Supplementary Figure 6: NC are required for HSCs.

Lateral trunk views (dorsal up anterior left) of in situs for the HSC marker runx1(blue) and the NC marker crestin (red) (a,d,g,j,m), the HSC marker cmyb (b,e,h,k,n), and the T lymphocyte marker rag1 (c,f,i,l,o, ventral head views) in uninjected or Tfap2a morphant (a–f), wild-type and sox10^m241heterozygous (g–i), sox10^m241 homozygous mutant (j–l) and Sdc4 morphant (m–o) embryos at the developmental stages indicated. Green and red arrowheads (a,b,d,e,g,h,j,k,m,n) indicate cells expressing runx1 and cmyb respectively, blue arrowheads (c,f,i,l,o) identify rag1 expressing T-lymphocytes when present, red brackets (a,d,g,j,m) enclose the AGM region.
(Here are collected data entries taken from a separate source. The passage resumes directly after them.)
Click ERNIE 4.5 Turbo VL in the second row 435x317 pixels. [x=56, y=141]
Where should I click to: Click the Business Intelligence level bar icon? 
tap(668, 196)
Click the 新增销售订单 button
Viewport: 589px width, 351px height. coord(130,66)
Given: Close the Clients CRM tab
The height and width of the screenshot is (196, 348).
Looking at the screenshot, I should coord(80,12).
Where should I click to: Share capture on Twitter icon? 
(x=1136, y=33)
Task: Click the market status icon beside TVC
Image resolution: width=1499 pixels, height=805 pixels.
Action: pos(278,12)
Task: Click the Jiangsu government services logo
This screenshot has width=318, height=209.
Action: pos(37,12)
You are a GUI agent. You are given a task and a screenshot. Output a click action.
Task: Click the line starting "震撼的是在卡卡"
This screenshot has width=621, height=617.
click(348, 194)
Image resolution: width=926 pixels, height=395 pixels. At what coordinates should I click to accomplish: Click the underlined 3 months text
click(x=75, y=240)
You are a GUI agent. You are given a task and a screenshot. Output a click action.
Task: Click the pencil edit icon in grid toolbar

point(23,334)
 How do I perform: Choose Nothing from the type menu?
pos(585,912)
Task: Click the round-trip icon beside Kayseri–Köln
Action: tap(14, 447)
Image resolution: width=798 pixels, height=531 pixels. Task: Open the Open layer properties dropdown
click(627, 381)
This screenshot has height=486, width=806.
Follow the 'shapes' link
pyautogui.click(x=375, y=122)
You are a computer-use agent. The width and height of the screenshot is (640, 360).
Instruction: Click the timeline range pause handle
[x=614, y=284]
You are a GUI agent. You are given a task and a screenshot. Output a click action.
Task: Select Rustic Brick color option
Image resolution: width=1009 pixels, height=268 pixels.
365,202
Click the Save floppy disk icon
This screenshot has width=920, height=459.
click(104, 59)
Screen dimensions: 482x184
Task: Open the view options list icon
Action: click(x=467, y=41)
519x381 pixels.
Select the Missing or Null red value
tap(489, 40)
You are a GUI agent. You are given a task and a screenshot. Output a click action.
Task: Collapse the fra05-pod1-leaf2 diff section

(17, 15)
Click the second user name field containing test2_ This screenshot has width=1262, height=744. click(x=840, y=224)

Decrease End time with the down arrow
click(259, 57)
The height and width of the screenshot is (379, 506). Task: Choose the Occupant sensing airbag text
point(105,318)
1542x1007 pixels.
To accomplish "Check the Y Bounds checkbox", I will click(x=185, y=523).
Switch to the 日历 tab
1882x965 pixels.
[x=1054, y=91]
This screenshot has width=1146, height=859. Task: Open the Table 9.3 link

Numbers in bottom right corner indicate number of individuals in the clutches represented by the image (a–o). Scale bars = 100 μm (a–o). Average number of runx1⁺ (p) or cmyb⁺ (q) DA cells, or average number of NC streams ventral to the notochord at 24 h.p.f (r) in the indicated conditions. Numbers in the bottom right corner of panels indicate numbers of zebrafish embryos analysed for the indicated gene, versus the total number of zebrafish analysed. Zebrafish randomly selected from three clutches are represented by the image (a–o). Fluorescently labelled HSCs in uninjected (s) and Sdc4 morphant (t) cmyb:GFP;kdrl:mCherry transgenic embryos at 36 h.p.f., HSCs are yellow cells indicated by yellow arrowheads, scale bar = 50 μm, mag. = 200X. Average number of mCherry⁺GFP⁺ cells in the DA for the indicated conditions (u), n = 8 zebrafish each. Error bars indicate the standard error of the mean (p–r,u). Triple asterisk indicates p-values < 0.0001 in (p–r) and p = 0.0007 in (u) by Student’s t-test. See Supplementary Table 3.